I am not good at maths. Despite my wonderful teachers, I gave up the subject as quickly as I could; which, in England, meant at sixteen (or was it fifteen?..)
But if there is anything that would compel me to dust off my calculator, it is the Gospels. So I now go where theologians fear to tread – and write about numbers.
Not another ‘Bible Code’
When talking about numbers in the Bible, it is not difficult to sound like a nutcase.
In 1997, the journalist Michael Drosnin popularised an idea that secret messages have been hidden in the Bible, and that a variety of techniques – such as skipping every fifth word – allow us to crack the code. He called it ‘The Bible Code’.
By way of throat-clearing, the Gospel ‘number puzzles’ I am about to present have nothing to do with Dronsin’s methods.
They do have something to do, however, with the tendency of ancient cultures to assign numerical values to letters – and to use those values to make a point. In Hebrew, for example, the letter aleph denoted one, bet two, and so on.

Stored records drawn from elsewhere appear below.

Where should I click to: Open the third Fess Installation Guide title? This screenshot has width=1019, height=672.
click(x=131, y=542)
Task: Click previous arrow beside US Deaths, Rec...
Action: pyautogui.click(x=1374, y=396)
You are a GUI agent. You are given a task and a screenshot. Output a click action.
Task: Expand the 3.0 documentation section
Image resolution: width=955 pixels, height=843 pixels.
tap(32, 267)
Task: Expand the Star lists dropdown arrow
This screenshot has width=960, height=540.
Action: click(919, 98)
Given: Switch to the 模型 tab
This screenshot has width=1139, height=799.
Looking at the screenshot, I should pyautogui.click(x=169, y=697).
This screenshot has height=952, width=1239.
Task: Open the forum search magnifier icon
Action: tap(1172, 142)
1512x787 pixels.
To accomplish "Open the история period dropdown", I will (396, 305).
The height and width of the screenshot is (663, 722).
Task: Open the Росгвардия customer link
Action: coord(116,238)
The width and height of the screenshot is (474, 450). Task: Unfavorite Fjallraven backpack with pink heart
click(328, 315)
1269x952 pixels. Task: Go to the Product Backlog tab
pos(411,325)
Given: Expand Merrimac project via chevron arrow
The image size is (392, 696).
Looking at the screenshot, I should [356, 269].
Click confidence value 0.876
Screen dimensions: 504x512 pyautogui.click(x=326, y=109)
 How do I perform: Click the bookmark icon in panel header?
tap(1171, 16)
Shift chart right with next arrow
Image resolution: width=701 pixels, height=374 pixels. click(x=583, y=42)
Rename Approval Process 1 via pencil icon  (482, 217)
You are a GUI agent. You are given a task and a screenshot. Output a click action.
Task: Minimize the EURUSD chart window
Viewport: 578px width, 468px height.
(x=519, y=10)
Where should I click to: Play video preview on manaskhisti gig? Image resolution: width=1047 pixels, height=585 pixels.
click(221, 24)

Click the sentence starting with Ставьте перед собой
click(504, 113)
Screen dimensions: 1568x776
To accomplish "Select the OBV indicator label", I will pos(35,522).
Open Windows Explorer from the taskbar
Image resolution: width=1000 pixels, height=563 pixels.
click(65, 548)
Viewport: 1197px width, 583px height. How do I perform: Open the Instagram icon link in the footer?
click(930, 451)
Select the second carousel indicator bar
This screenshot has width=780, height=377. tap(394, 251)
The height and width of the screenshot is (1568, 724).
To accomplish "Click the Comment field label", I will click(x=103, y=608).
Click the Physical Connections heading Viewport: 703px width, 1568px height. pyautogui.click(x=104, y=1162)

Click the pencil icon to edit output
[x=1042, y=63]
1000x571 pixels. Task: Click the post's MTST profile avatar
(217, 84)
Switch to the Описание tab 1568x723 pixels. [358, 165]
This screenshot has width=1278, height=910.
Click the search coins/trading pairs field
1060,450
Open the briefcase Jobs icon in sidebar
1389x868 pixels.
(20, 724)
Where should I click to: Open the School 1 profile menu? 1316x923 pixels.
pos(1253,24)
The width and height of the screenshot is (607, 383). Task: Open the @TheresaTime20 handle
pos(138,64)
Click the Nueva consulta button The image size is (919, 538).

This numerology was called gematria (גמטריא) and was widely employed in literature.1
As we turn to our first puzzle, then, we will keep this numerology in mind.
#1. Generations of Twelve (Matthew’s Genealogy)
Opening up the New Testament, it is not long until we stumble upon a numerical riddle. The Gospel of Matthew opens: ‘The book of the genealogy of Jesus the Messiah, the Son of David, the Son of Abraham’ (1:1) and the lineage closes off:
‘So all the generations from Abraham to David are fourteen generations; and from David to the deportation to Babylon, fourteen generations; and from the deportation to Babylon to the Messiah, fourteen generations’ (1:17).
What is Matthew’s obsession with the number fourteen?
It is not something we find in Luke’s genealogy. In fact, Luke has a much longer and very different set of names. So it looks like fourteen is a distinct emphasis of Matthew. This is confirmed by the fact that Matthew does not actually have fourteen generations in his first or last set. So if we take him literally, he has made a blunder.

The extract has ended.